Sent from my Moto Z (2) using Tapatalk


----------



## Kelpieflyer (Jan 9, 2012)

Good tip on the paint color. I have several accessories that need the base repainted, so this sounds like a good alternative.


----------



## TimmyD (Dec 6, 2021)

Hi Kenny, all,
What color spray paint do you guys use for AF post war steam loco shell restoration? I have a 325 AC with really tired paint and may strip and repaint, though I generally much prefer original, this one is just pretty far gone. If you do repaint a loco, how do you reapply the numbers? Any help would be appreciated! I did search the site a little and there are just so many threads with my keywords I wasn't able to find the info on my own.
Thanks,
Tim


----------



## kltrainz (Jan 5, 2017)

Timmy D I use Krylon semi- gloss black. I have several original painted locomotives from Gilbert so I have something to compare to. That paint variety seems to look right. Be sure and put down a primer coat and let it dry thoroughly dry. Don't try and cover the engine body in one heavy black coat. 2-3 even coats works for me. Using the can looks as good as using an air brush so no need to use one.


----------



## AmFlyer (Mar 16, 2012)

Unless you have a spray custom matched, the semi-gloss black is the best match currently available. It is slightly more glossy than most original Gilbert engines but some originals have more gloss and are an exact match.
Below are two pictures comparing repainting results to an original. The 290 is a repaint but the cab number stamping is original. I chose to save the stampings since the numbers were still in good condition. A thin coat of Vaseline was applied over the numbers prior to spray painting. The paint used was Krylon Semi-Flat Black which has unfortunately been discontinued. It was an exact match for most Gilbert diecast engines. The 295 is a LN original for comparison.
There are three choices for replacement cab stampings. One is buy a stamp from PortLines and white ink, practice for a year, then stamp your engine. Second is decals. These work well with practice but require a clearcoat spray to prevent long term chipping. Third are dry transfer letters. These rub on easily with a little practice. I know Flyernut uses them and his always look good.


----------



## TimmyD (Dec 6, 2021)

Thank you for the information! Sounds like (if I go this direction) stripper to primer to crylon semi-gloss. Hopefully with a little strategically placed Vaseline to attempt to save the stamp. Since it would be a repaint, if it goes south I can always start over. Appreciate the knowledge!
Planning on attempting my first electrolytic cleaning this weekend, hoping to clean up the salvageable linkage. 
Have a good day all,
Tim


----------



## AmFlyer (Mar 16, 2012)

For what it is worth, I did not strip the 290 prior to repainting. I really wish I had a before picture of it. I hand sanded the paint to smooth it and eliminate any ridges where the paint was chipped. Sanding provides good "tooth" for the new paint. About 90% of the engine surface still had paint on it and that paint seemed to be adhering well. The 290 was repainted 27 years before the above picture was taken so it has survived the test of time.


----------



## TimmyD (Dec 6, 2021)

I am still a little up in the air on the repaint, but if I repaint, I will definitely take before and after pictures. I like the idea of sanding and applying over existing paint, worst case scenario I don't like how it looks and then strip the new and old paint off. I also think sanding will be challenging with the amount of nicks though, so we will see. Thanks again!
Tim


----------



## alaft61ri (Oct 11, 2019)

I used the same as amflyer but the satin black. And I a l ways use the dry transfers.


----------



## flyernut (Oct 31, 2010)

alaft61ri said:


> I used the same as amflyer but the satin black. And I a l ways use the dry transfers.

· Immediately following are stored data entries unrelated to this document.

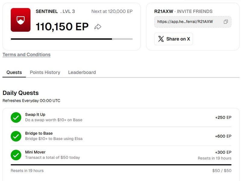Switch to the Points History tab
Screen dimensions: 241x181
click(x=45, y=72)
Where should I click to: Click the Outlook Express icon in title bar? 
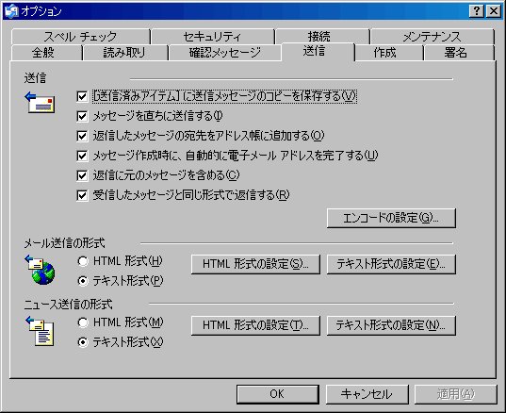[11, 11]
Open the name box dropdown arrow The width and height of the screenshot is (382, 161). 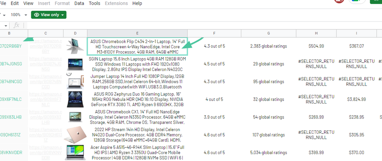tap(4, 15)
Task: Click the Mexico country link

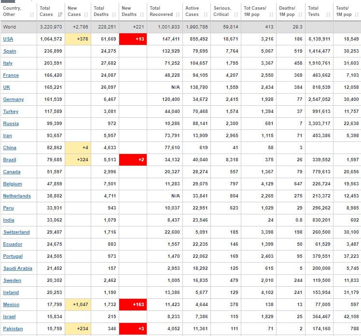Action: click(x=11, y=305)
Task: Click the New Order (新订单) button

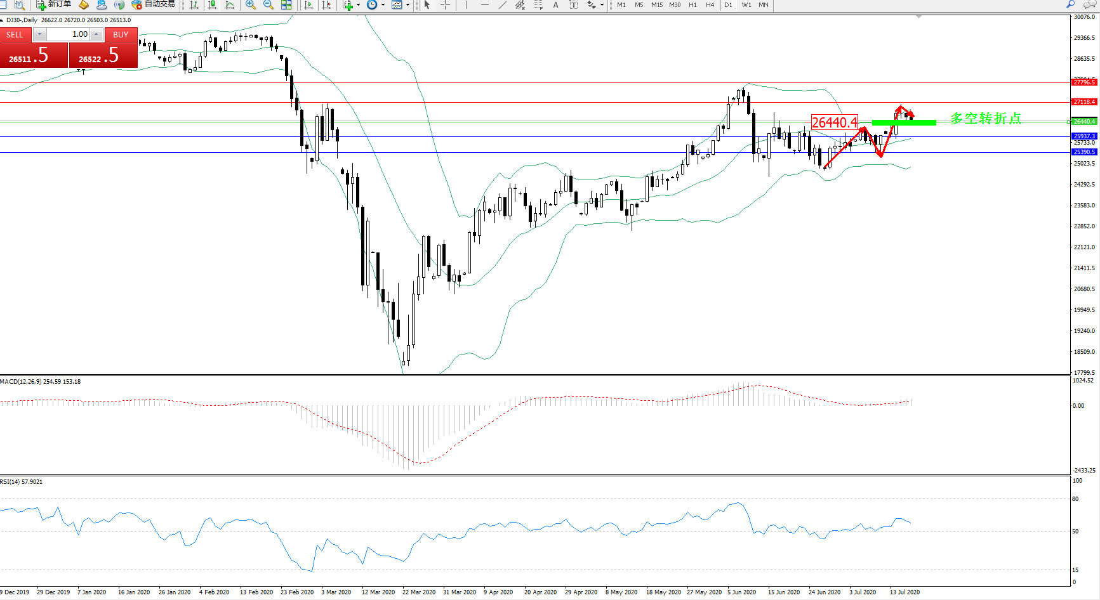Action: (x=53, y=4)

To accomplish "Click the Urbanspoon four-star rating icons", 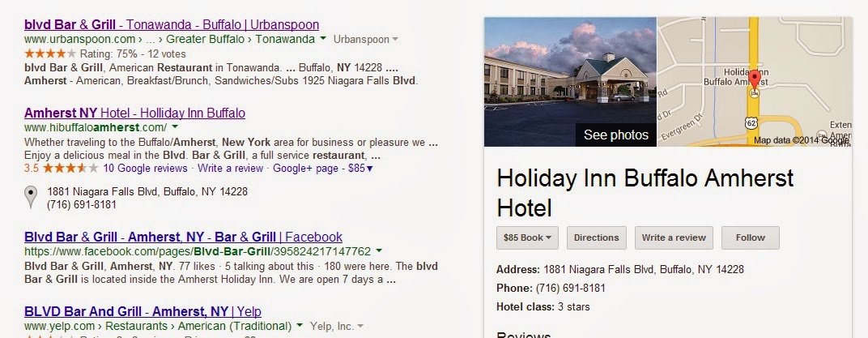I will [50, 53].
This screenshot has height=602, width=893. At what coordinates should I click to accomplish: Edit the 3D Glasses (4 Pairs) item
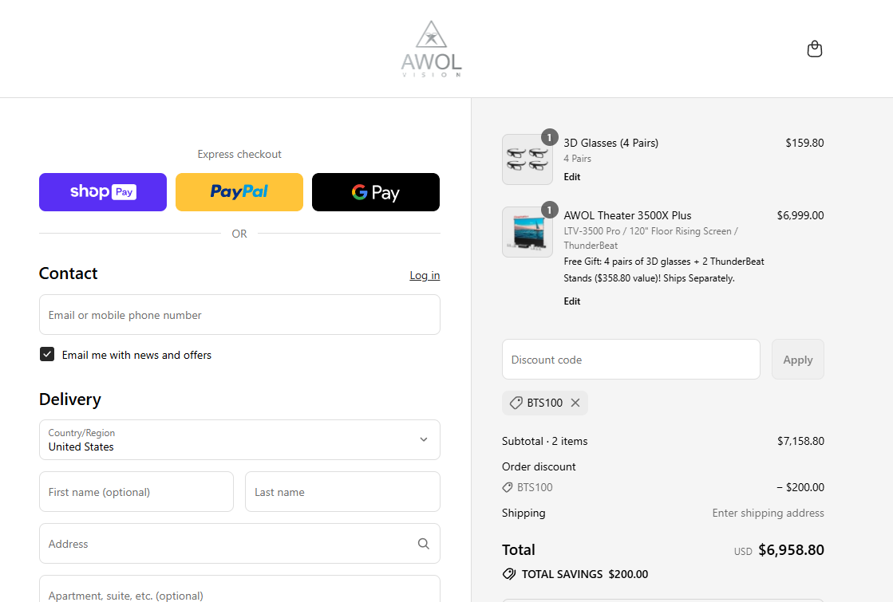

I second your decision,lol. I sand-blast the boiler shells, but not the sheet metal tender shells. The heat from the blasting will warp the metal.The cast shells suffer no ill-affect. There is one other way to have the boiler shells cab numbers applied, send them to PortLines and have them do it. It takes alot of practise to do them right, and I gave up on the stamps as I just couldn't master it. I sold them all to another "dreamer" on ebay.


----------



## flyernut (Oct 31, 2010)

AmFlyer said:


> For what it is worth, I did not strip the 290 prior to repainting. I really wish I had a before picture of it. I hand sanded the paint to smooth it and eliminate any ridges where the paint was chipped. Sanding provides good "tooth" for the new paint. About 90% of the engine surface still had paint on it and that paint seemed to be adhering well. The 290 was repainted 27 years before the above picture was taken so it has survived the test of time.


When I sand-blast wheels for my antique cars and for others, I don't try to remove all the paint myself.. The best paint job for longevity is the factory applied stuff. That stuff is tough, and if it's in good shape, I'll just go over it slightly. Boiler shells are a little different because they are small and can be done in a matter of minutes.


----------